» What you will do: Lines outside the range are not wanted. Give again exactly the lines between the line holding "J’autorise le traitement" and the line holding "Vitres électriques Mécanisme (61, 2384)", inclusive, from the listing below.

» Data to process:
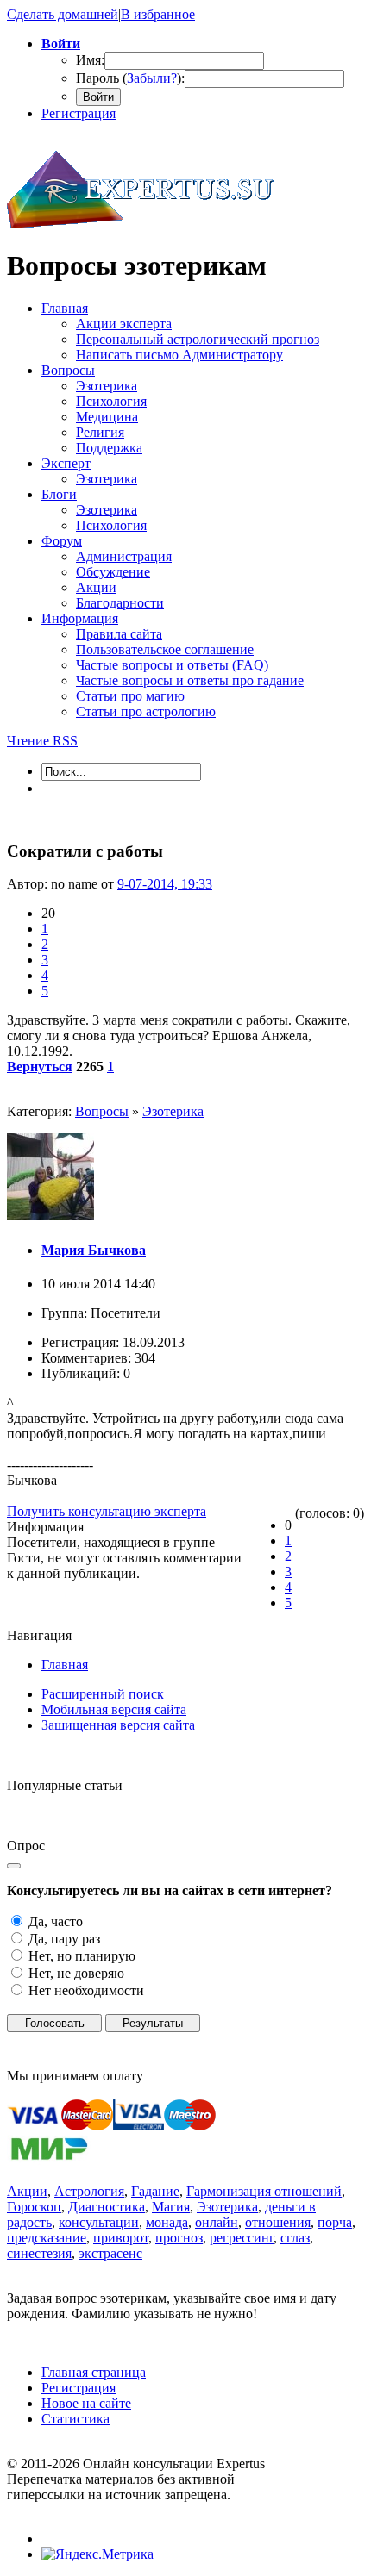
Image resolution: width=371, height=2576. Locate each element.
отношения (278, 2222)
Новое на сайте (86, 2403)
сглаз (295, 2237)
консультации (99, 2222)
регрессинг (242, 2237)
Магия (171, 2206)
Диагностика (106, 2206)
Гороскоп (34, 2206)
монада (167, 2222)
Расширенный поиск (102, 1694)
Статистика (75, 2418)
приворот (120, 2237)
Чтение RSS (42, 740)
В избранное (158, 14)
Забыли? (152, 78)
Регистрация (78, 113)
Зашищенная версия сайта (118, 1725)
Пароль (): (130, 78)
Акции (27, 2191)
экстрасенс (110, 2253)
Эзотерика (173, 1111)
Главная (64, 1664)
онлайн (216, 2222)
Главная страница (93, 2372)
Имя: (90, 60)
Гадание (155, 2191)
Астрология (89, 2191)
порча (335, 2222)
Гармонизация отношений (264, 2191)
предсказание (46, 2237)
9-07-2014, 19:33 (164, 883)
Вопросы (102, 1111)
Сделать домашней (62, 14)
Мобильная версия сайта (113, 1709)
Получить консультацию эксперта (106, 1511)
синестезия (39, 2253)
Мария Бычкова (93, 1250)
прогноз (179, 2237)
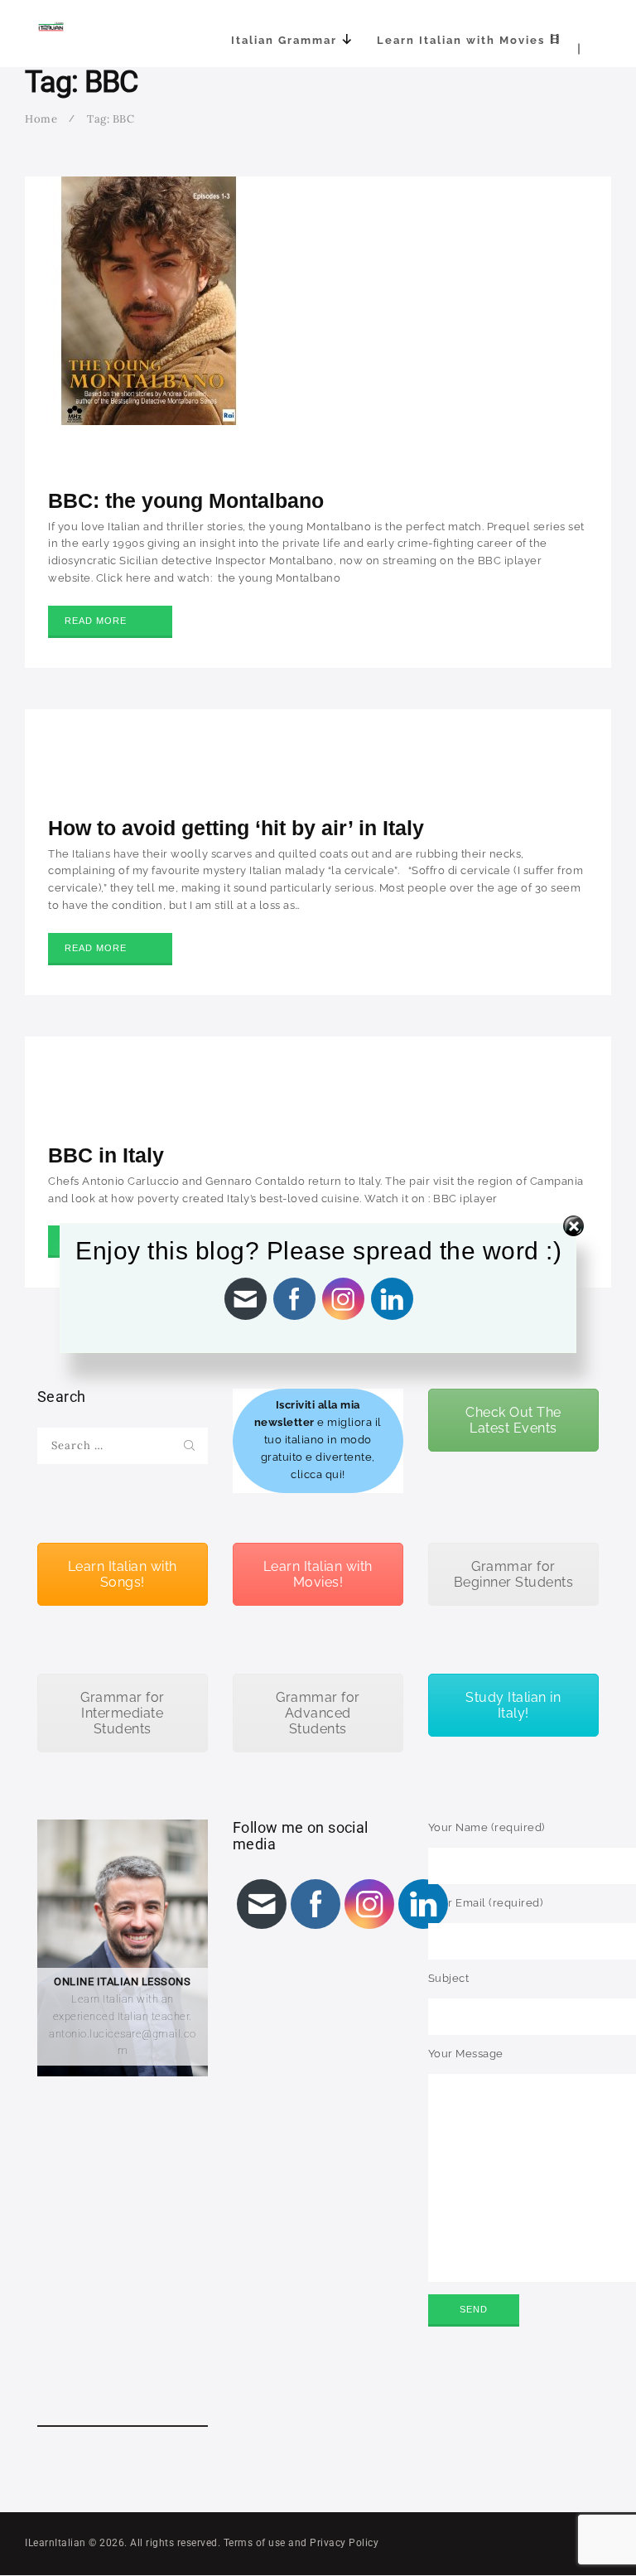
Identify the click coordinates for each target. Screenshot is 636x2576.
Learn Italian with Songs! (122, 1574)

---

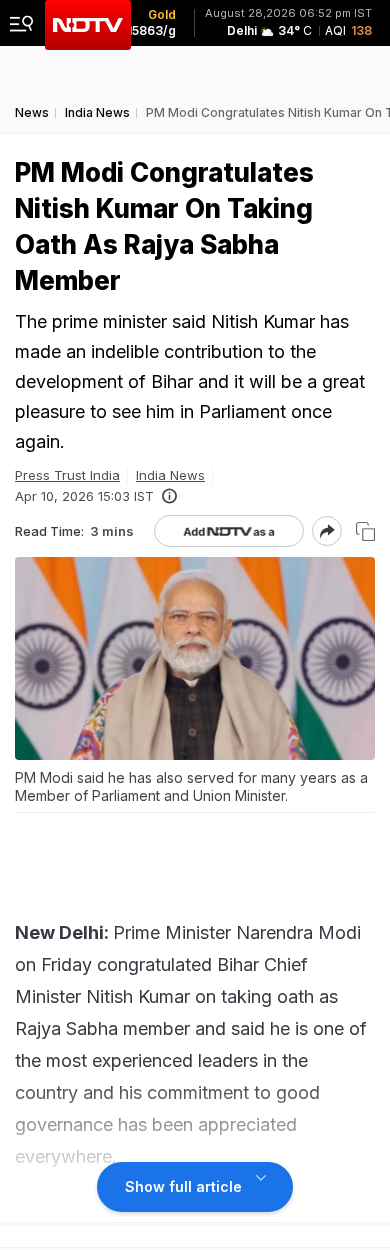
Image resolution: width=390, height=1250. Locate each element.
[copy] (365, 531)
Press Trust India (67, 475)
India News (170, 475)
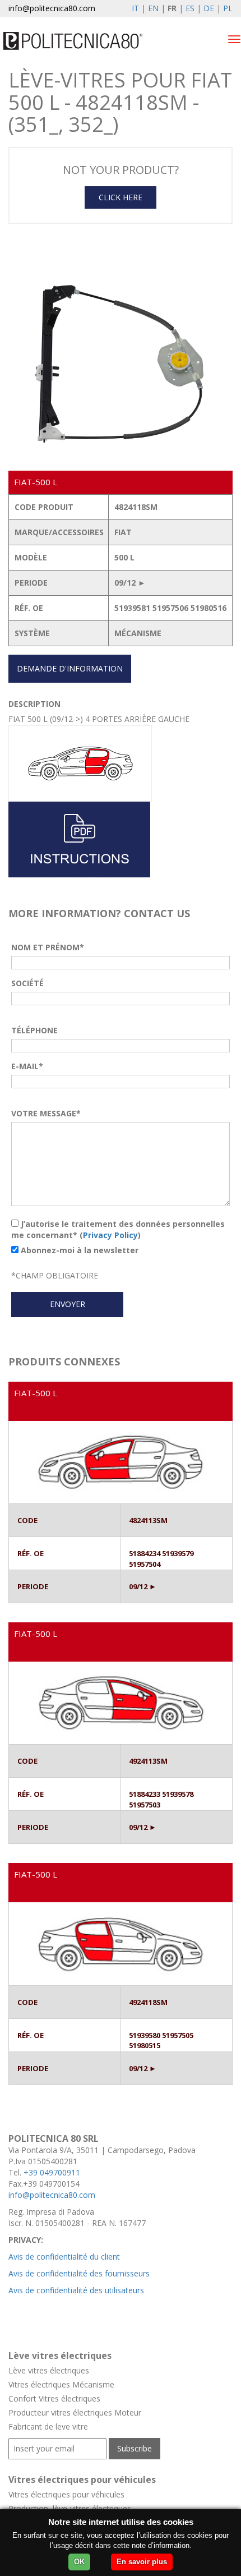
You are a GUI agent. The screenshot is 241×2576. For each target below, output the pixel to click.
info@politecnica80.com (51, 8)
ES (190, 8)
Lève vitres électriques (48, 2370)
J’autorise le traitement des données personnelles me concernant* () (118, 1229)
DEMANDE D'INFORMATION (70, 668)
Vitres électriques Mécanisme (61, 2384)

» Exercise result:
J’autorise le traitement des données personnelles me concernant* () (118, 1229)
DEMANDE D'INFORMATION (70, 668)
Vitres électriques Mécanisme (61, 2384)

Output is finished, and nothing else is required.